# Rotation matrix (nxn).

1. Jul 30, 2008

### MathematicalPhysicist

I know how the rotation matrix looks like in the 2x2 and 3x3 orders, but how does it look in general?

2. Jul 30, 2008

### HallsofIvy

I know that, in 2 dimensions, a rotation about (0,0) by angle $\theta$ can be represented as a matrix by
$$\left[\begin{array}{cc}cos(\theta) & -sin(\theta) \\ sin(\theta) & cos(\theta)\end{array}\right]$$
but what are you saying a rotation in 3 dimensions looks like?

Any matrix with determinant 1 can represent a rotation.

3. Jul 30, 2008

### maze

Think of a rotation as taking the x,y,z,w,... axes, and rotating them around to a new set of axes x2,y2,z2,w2,... If you take the unit vectors in the representing of the new axes, and put them in the columns of a matrix in their respective order, then that matrix you get will be the rotation matrix.

In R2, you may notice that the vector (cos(theta),sin(theta)) and (-sin(theta),cos(theta)) are perpendicular unit vectors rotated theta degrees from the original (1,0) and (0,1) vectors.

4. Jul 30, 2008

### Peeter

If you are looking for a R^N rotation in a plane, rotating the components of a vector that lies in the plane and leaving the "perpendicular" components (ie: components in all normal directions) untouched, then this can be expressed with the following geometric-algebra/clifford-product expansion:

$$R(x) = e^{-i\theta/2} x e^{i\theta/2} = x \cos^2(\theta/2) - i x i \sin^2(\theta/2) + 2 \cos(\theta/2) \sin(\theta/2) x \cdot i$$

Here the unit bivector i is formed by the product of two non-colinear vectors n_k in the plane:

$$i=\frac{n_1 \wedge n_2}{\lvert n_1 \wedge n_2 \rvert}.$$

It's a bit messy, but you can calculate the rotation matrix from this if you really wanted to (with an orthonormal basis basis e_i and calculation of R(e_i) \cdot e_j gives the matrix).

5. Jul 30, 2008

### Peeter

another way to look at this is, just like so:

$$R(x) = x_{\perp} + x_{\parallel}\left( cos\theta + i\sin\theta\right)$$

where $x_{\perp}$ is the component not in the plane of rotation, $x_{\parallel}$ is the component in the plane of rotation, and $x_{\parallel} i$ is a 90 degree rotation in the desired sense of the component of the vector in the plane.

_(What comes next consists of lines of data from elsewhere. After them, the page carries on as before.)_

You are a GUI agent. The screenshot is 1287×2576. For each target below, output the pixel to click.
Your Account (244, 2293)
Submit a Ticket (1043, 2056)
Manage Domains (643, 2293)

Then given any way you are comfortable with (ie: projection and rejection matrixes P, and (I-P)) for finding the components of the vector in and out of the plane, you can use that to compute the rotation matrix.

6. Jul 30, 2008

### mathwonk

i think a rotation is an orthogonal matrix with determinant one?

so there is some basis in which the matrix looks like a bunch of 1's on the diagonal, and then a bunch of 2 by 2 matrices representing plane rotations.

7. Jul 31, 2008

### MathematicalPhysicist

Yes, thanks mathwonk I also got this answer after solving a question from Gullimin and Pollack:" if k is odd then f:S^k->S^k f(x)=-x is homotpic to the identity function".

The homotopy is a sort of rotation matrix times x, where the arguement is (pi*t), so if k is odd we can find a rotation matrix (k+1)x(k+1) (k+1 is even) which consists of orthogonal matrices on the diagonal representing plane rotations.

P.S
You got to love geometry! (-:

8. Jul 31, 2008

### maze

So that raises an interesting question - what is the minimum number of sequential plane rotations required to represent a general rotation in Rn?

In R2, its just 1. In R3 its 2 since you rotate xhat to xhat', and then roll around xhat'. What about higher dimensions?

9. Jul 31, 2008

### Ben Niehoff

Every plane rotation can be factored into two reflections. It might be easier to think in terms of reflections.

There's a really elegant derivation of this (i.e., the number of plane rotations needed to give a general rotation) in The Road to Reality using Clifford algebras, but I forget it.

10. Aug 1, 2008

### MathematicalPhysicist

well if we have R^n where n is odd, then there must be 1 in the diagonal of the matrix, while in an even n we can handle without it (if we want).